*** Opening Data shown ***

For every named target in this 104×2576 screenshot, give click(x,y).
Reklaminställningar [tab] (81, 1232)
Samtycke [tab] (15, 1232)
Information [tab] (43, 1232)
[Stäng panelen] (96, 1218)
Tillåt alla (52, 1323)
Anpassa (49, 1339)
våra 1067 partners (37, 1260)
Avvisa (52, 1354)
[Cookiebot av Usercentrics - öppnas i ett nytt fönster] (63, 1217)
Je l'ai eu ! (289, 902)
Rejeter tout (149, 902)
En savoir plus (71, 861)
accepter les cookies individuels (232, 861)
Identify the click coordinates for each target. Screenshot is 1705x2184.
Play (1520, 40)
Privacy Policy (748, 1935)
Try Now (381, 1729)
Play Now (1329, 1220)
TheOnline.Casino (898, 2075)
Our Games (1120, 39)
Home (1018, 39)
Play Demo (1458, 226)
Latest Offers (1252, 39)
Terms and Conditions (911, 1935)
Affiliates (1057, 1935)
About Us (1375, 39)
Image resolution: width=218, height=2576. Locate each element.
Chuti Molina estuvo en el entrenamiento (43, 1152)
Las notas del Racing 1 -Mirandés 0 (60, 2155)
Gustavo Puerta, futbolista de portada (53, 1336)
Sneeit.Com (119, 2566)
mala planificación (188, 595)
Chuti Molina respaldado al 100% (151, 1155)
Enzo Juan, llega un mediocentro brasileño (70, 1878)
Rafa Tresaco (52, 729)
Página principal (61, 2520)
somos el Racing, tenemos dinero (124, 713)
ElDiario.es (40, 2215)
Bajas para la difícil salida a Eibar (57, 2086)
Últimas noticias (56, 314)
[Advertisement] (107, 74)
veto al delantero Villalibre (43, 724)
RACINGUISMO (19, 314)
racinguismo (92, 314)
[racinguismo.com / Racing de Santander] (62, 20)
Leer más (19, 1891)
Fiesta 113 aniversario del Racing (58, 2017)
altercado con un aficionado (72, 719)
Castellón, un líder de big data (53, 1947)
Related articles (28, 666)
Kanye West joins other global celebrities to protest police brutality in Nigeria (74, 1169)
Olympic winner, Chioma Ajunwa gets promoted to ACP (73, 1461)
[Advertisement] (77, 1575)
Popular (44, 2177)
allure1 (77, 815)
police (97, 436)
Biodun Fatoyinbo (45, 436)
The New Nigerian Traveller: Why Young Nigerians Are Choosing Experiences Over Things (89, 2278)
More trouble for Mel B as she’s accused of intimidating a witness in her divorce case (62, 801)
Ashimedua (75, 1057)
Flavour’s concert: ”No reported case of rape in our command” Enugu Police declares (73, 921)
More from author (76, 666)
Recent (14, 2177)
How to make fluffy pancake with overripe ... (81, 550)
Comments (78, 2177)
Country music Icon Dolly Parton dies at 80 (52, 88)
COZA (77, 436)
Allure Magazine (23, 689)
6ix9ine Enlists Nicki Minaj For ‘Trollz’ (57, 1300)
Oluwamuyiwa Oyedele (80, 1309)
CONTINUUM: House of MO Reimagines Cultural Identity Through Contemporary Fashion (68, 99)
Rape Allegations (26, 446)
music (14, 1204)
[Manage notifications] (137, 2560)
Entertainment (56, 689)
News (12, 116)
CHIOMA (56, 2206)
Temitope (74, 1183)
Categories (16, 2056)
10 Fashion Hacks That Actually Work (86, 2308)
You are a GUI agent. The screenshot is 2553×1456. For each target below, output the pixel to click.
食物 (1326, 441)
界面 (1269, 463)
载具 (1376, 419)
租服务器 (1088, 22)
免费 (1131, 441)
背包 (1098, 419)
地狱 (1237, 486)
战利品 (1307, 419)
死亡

*** Closing Data shown ***

◆ **Your instructions**:
Copy the data above in full, character for character.

◆ **Answer section**:
For every named target in this 104×2576 screenshot, give click(x,y).
Reklaminställningar [tab] (81, 1232)
Samtycke [tab] (15, 1232)
Information [tab] (43, 1232)
[Stäng panelen] (96, 1218)
Tillåt alla (52, 1323)
Anpassa (49, 1339)
våra 1067 partners (37, 1260)
Avvisa (52, 1354)
[Cookiebot av Usercentrics - öppnas i ett nytt fönster] (63, 1217)
Je l'ai eu ! (289, 902)
Rejeter tout (149, 902)
En savoir plus (71, 861)
accepter les cookies individuels (232, 861)
Identify the click coordinates for each target. Screenshot is 1705x2184.
Play (1520, 40)
Privacy Policy (748, 1935)
Try Now (381, 1729)
Play Now (1329, 1220)
TheOnline.Casino (898, 2075)
Our Games (1120, 39)
Home (1018, 39)
Play Demo (1458, 226)
Latest Offers (1252, 39)
Terms and Conditions (911, 1935)
Affiliates (1057, 1935)
About Us (1375, 39)
Image resolution: width=218, height=2576. Locate each element.
Chuti Molina estuvo en el entrenamiento (43, 1152)
Las notas del Racing 1 -Mirandés 0 (60, 2155)
Gustavo Puerta, futbolista de portada (53, 1336)
Sneeit.Com (119, 2566)
mala planificación (188, 595)
Chuti Molina respaldado al 100% (151, 1155)
Enzo Juan, llega un mediocentro brasileño (70, 1878)
Rafa Tresaco (52, 729)
Página principal (61, 2520)
somos el Racing, tenemos dinero (124, 713)
ElDiario.es (40, 2215)
Bajas para la difícil salida a Eibar (57, 2086)
Últimas noticias (56, 314)
[Advertisement] (107, 74)
veto al delantero Villalibre (43, 724)
RACINGUISMO (19, 314)
racinguismo (92, 314)
[racinguismo.com / Racing de Santander] (62, 20)
Leer más (19, 1891)
Fiesta 113 aniversario del Racing (58, 2017)
altercado con un aficionado (72, 719)
Castellón, un líder de big data (53, 1947)
Related articles (28, 666)
Kanye West joins other global celebrities to protest police brutality in Nigeria (74, 1169)
Olympic winner, Chioma Ajunwa gets promoted to ACP (73, 1461)
[Advertisement] (77, 1575)
Popular (44, 2177)
allure1 (77, 815)
police (97, 436)
Biodun Fatoyinbo (45, 436)
The New Nigerian Traveller: Why Young Nigerians Are Choosing Experiences Over Things (89, 2278)
More trouble for Mel B as she’s accused of intimidating a witness in her divorce case (62, 801)
Ashimedua (75, 1057)
Flavour’s concert: ”No reported case of rape in our command” Enugu Police declares (73, 921)
More from author (76, 666)
Recent (14, 2177)
How to make fluffy pancake with overripe ... (81, 550)
Comments (78, 2177)
Country music Icon Dolly Parton dies at 80 (52, 88)
COZA (77, 436)
Allure Magazine (23, 689)
6ix9ine Enlists Nicki Minaj For ‘Trollz’ (57, 1300)
Oluwamuyiwa Oyedele (80, 1309)
CONTINUUM: House of MO Reimagines Cultural Identity Through Contemporary Fashion (68, 99)
Rape Allegations (26, 446)
music (14, 1204)
[Manage notifications] (137, 2560)
Entertainment (56, 689)
News (12, 116)
CHIOMA (56, 2206)
Temitope (74, 1183)
Categories (16, 2056)
10 Fashion Hacks That Actually Work (86, 2308)
You are a GUI agent. The screenshot is 2553×1456. For each target below, output the pixel to click.
食物 (1326, 441)
界面 (1269, 463)
载具 (1376, 419)
租服务器 (1088, 22)
免费 (1131, 441)
背包 (1098, 419)
地狱 (1237, 486)
战利品 (1307, 419)
死亡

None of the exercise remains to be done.